You can also try xl info | grep caps to check if directio is supported on your host.
Last thing, I see you’re trying to passthrough a device identifed by 00:1f.3. What is the device, and what are the .1 and .2 devices ?
I’m not entirely sure on that, read the Xen wiki about it, but IIRC you have to pass all 00:1f.x devices at once. EDIT: this is true ONLY for multi-function devices.
As an example, you cannot PT a GPU without PTing also the audio part.
It can be a problem too, but I think recent kernels have overridden the problem (previously people had to use what’s called ACS patch). Don’t quote me on that though, it needs verification.
What I meant is the PCI “BDF notation” means Bus-Device-Function, and PCI passthrough can only PT a Device. From Xen wiki : This error usually happens when you're trying to passthru only a single function from a multi-function device (for example a dual-port nic)
That’s why I used the GPU video+audio analogy, you cannot pass one w/o the other.
(PS: I’ve edited my previous post, I wrote something wrong).

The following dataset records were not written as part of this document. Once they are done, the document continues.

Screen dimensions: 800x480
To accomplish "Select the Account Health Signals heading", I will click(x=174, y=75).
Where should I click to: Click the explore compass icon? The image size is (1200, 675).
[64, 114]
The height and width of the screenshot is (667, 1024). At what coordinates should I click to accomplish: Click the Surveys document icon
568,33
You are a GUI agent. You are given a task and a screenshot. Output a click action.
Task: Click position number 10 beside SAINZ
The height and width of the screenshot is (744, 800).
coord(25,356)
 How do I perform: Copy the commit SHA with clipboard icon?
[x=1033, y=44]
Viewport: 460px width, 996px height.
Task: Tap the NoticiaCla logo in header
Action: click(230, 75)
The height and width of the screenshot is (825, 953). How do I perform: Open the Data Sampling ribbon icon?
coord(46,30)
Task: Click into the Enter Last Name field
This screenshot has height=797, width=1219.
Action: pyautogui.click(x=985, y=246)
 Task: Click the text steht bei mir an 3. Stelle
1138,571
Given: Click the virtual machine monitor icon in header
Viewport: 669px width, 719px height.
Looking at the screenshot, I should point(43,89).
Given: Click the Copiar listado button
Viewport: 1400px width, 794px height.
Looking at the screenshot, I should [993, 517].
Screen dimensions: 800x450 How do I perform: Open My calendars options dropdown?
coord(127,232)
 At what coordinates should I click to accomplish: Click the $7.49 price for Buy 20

I de-activated Intel Volume Management Engine in the BIOS, this solved the problem.
Some more background:
With Intel Volume Management Engine turned on, I had some PCI devices that seem not to match Regex expectations of Qubes OS, they looked similar to:
Hello. I have the same problem.
But I can’t disable in BIOS: Intel Volume Management Engine.
My new MSI laptop does not support disabling the Intel Volume Management Engine.
Are there alternative ways to make the “Devices” tab active?
Try to use rd.qubes.hide_pci grub option for your 10000:xx:xx.x devices like this:
UPD:
On second thought maybe you won’t be able to hide them with rd.qubes.hide_pci since Qubes OS is handling this and it won’t see these 10000:xx:xx.x devices as it can’t see them in qvm-pci.
Maybe there’s some Xen option for this as well but I don’t know of it.